Reasons for Judgment
(delivered orally from the Bench on July 2, 1998 at
New Glasgow, Nova Scotia)
Margeson, J.T.C.C.
[1] The matter before the Court for decision at this time is
that of Catherine Ann Stroud v. Minister of National
Revenue. The sole question in the appeal is whether or not
the Appellant was engaged in insurable employment for the periods
from May 15, 1995 to September 29, 1995 and from
May 13, 1996 to September 27, 1996, the periods in
question, while allegedly employed by Allan Stroud's
Landscaping and Services, the payor.
[2] There can be no doubt that the Minister of National
Revenue (the "Minister") was right in concluding
that this was ab initio a non-arm's length
situation, that is, that the parties were related under the
Income Tax Act. The Minister concluded on the basis of the
information before him or her that this was not a contract of
service which would have been entered into with parties that were
unrelated.
[3] Catherine Stroud, I must say, was a very honest witness
but was very nervous and consequently had difficulty grasping the
intrinsic meaning of words, phrases and questions. She was
inarticulate and the Court takes that into account in considering
what she said here and in what she said in her statements to the
Minister.
[4] The Appellant in essence said that she went to work for
this business, Allan Stroud's Landscaping and Services, doing
gravel work, driveways, topsoiling, sodding and spreading gravel
in driveways. Her husband dumped the gravel down and she spread
it. She did sodding when she was called upon to do so, when
somebody called. She cut grass routinely when it was not
raining
[5] The very nature of the type of business would indicate to
any reasonable observer that there are going to be times when the
Appellant would not be able to work due to the weather and that
she might have to make up time otherwise. That being said, it
does not follow that an employer on that basis alone can justify
a set salary rather than an hourly wage.
[6] The Court rejects that idea altogether. Even when one
receives a salary there has to be reasonable work for reasonable
pay. Likewise the payment of a salary rather than an hourly range
does not justify the failure to keep a record of the hours
worked. That has to be taken into account and it was taken into
account by the Minister.
[7] The Appellant said that she worked 30 to 40 hours a
week. Then she said that sometimes she did not work 30-40 hours
every week but would do the missing hours later on. Then she said
that she was not able to make up all of the hours. So she was
completely inconsistent in some ways in what she said. The Court
does not put this down to her being dishonest at all but to her
being unable to appreciate completely the questions that were
being asked of her, even though she tried as best she could. But
she did say: "He would not pay me unless I worked. I did the
work."
[8] There can be no doubt, in looking at the evidence
in toto, that the Appellant did the type of work that
she described and that the payor was satisfied in the end result
that she had performed the amount of work that he reasonably
expected of her based upon the considerations that he used in
deciding what she was to be paid and how she was to be paid.

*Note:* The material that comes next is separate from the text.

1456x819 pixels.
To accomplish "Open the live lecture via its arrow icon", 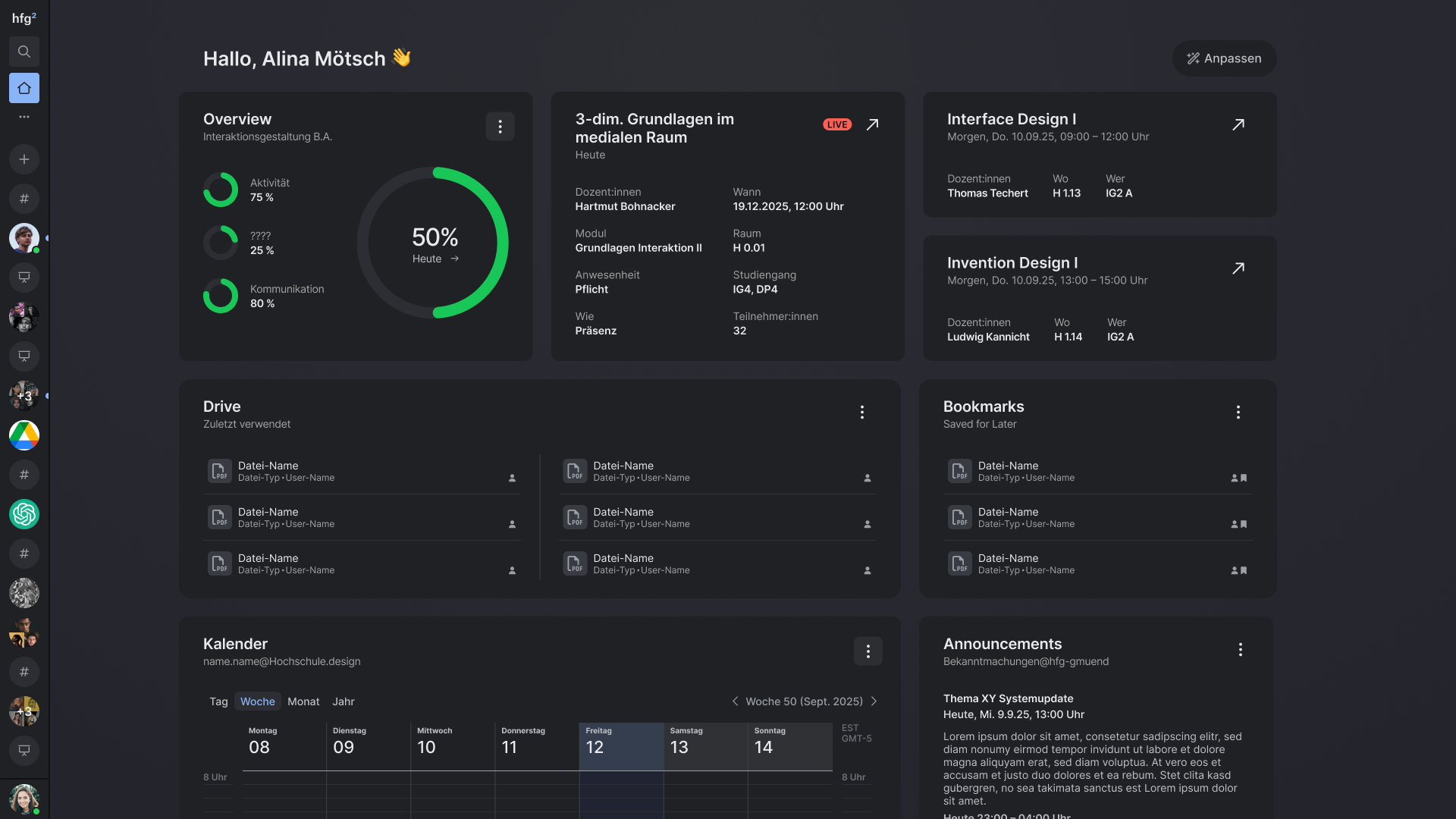I will pos(873,124).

[9] The Appellant identified Exhibits R-1 and
R-2, her ROEs. There did not seem to be anything untoward
about those. She said that she was paid a salary, not a wage. The
Court does not put any stock in someone saying that it is a
salary and not a wage. It does not really make any difference
what it is called. What is important is what one is paid and what
one does for their pay that is important to this Court. She said
that she worked 30 hours a week approximately.
[10] Exhibit R-3 was admitted by consent. It was
the Application for Benefits for 1995, which seemed to indicate
8 hours a day, 5 days a week, for 40 hours a week,
which again is a bit inconsistent.
[11] Exhibit R-4 admitted by consent was the
Application for Benefits for 1996. It showed 20 hours a
week, $200. But her evidence was, when she was shown that, was
that she could have worked more hours than 20 and she might have
worked less hours than 20 adding to the inconsistency of some of
her evidence.
[12] Exhibit R-5 was a statement given to H.R.D.C.

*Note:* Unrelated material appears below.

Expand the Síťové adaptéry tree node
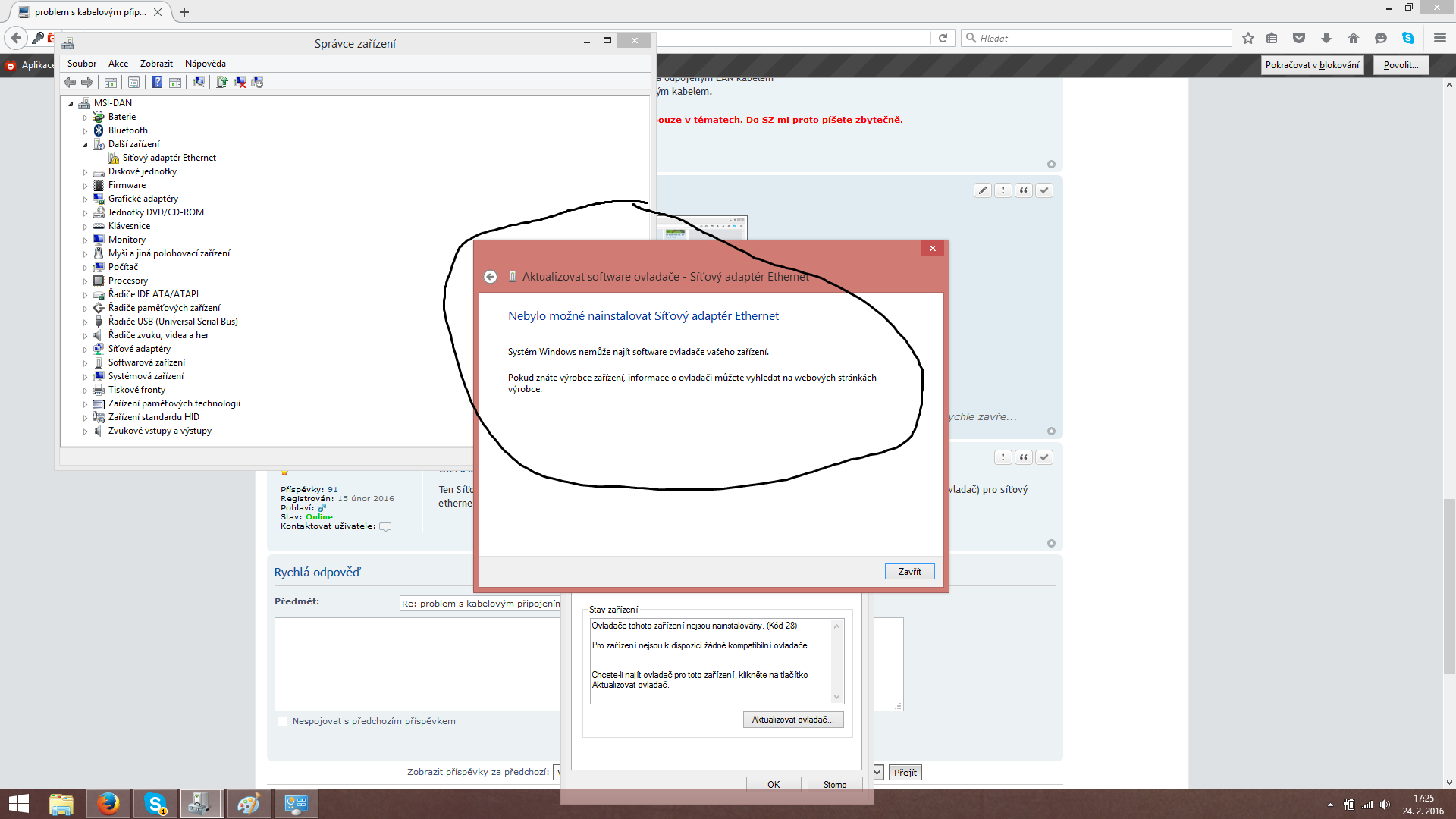The image size is (1456, 819). pos(86,350)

There did not seem to be much untoward about that. Nothing in
particular was made of it. She was referred to page 4 of the
statement and the indication that she had been there since 1992.
But she said: "I answered the telephone for the business. I
made the deposits." That was part of her job apparently. In
1995, she answered the telephone. She did not record the hours.
"He was away working at times." She thought that her
husband worked away two weeks or 10 days. It turned out that
she was probably correct on that issue.
[13] Exhibit R-6 was a questionnaire completed for
the appeals officer. The Appellant was directed to
Question 4. Nothing really turns on that. She said that she
received cash once, "But it was marked in his book,"
Exhibit R-7 meaning that it was for work that she had done. She
may have received cash but no more than twice. She did not write
any cheques for the business. She had no part in the
business.
[14] Exhibit R-8 was the payroll records from 1995.
She did not know why she had cashed the cheques on the same day,
but this was explained by Mr. Stroud when he gave
testimony.
[15] Mr. Theodore Stroud testified that he was the owner
of the business. He hired the Appellant on May 15th, 1994,
"Since I was getting so many calls" (calls with respect
to doing landscaping). He had a backhoe business and he had
another business where he went overseas and did subcontracting
work. He was receiving so many calls that he believed that he had
to start a landscaping and grass cutting business to supplement
his backhoe business. Presumably what he was getting at was that
his backhoe business led customers to call upon him to do the
landscaping type of work. He asked his wife if she wanted to
start grass cutting. He “broke her in slowly”, is
what he said. Giving her a salary was the best for him. He did
not have to keep hours of work, he thought, but she would have to
do a minimum of 20 hours a week. That was the basis upon
which he started her off right from the beginning. The nature of
the jobs that he had would require her to put in a minimum of
20 hours a week immaterial of when she did the work.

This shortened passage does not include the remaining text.